The bill increases penalties and audit oversight to better protect federal meal funds and deter fraud, but it shifts costs and administrative burdens onto convicted individuals, taxpayers, and smaller program sponsors—potentially reducing participation and straining local program resources.
Low-income children in the Summer Food Service Program benefit from stronger fraud protection and faster oversight because independent annual audits and direct USDA reporting improve detection and correction of misused meal funds.
Taxpayers and federal programs gain stronger deterrence against theft and corruption because convicted offenders face substantially higher criminal penalties (longer prison terms and higher fines), which can discourage fraud involving federal funds.
Public coffers could recover larger monetary penalties from convicted defendants, increasing the likelihood of offsetting losses from theft or corruption of government funds.
Small schools, community sponsors, and nonprofits may face increased audit-related costs and administrative burdens that could divert staff time and funds away from meal delivery and make participation in the program harder or impossible for some sponsors.
People convicted under the expanded penalties risk substantially higher financial liability (including 'twice the value' calculations) that can cause severe financial hardship or bankruptcy for defendants and their families and may produce inconsistent or disproportionate outcomes.
Longer maximum prison terms for relevant offenses increase incarceration costs borne by taxpayers and raise the risk of harsher punishments for offenses that were previously capped at lower terms.
Based on analysis of 3 sections of legislative text.
Raises prison terms and statutory fines for fraud involving federal program funds and requires annual independent audits with direct reporting for summer food service institutions.
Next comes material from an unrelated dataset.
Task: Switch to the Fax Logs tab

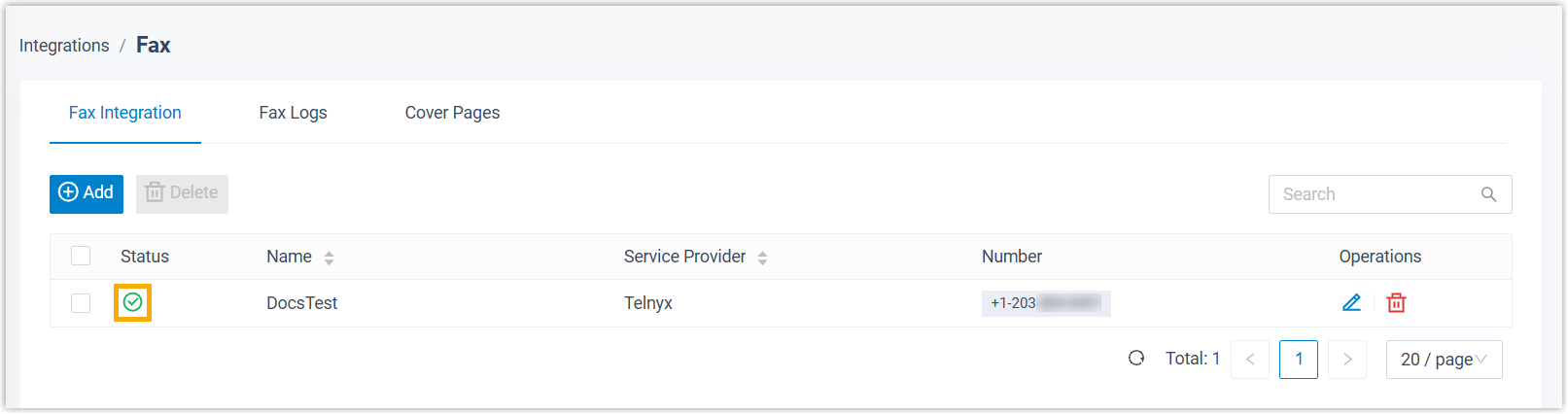Action: [293, 113]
Introduced January 20, 2026 by Angela Craig · Last progress January 20, 2026
Raises criminal penalties and increases the maximum fine for theft, embezzlement, or fraud involving federal program funds, by changing the way fines are calculated and doubling the maximum prison term. It also requires every summer food service program institution to obtain an annual independent third-party audit of its accounts and records, and to have the auditor send results directly to the Secretary; the auditor cannot be the institution or its sponsor.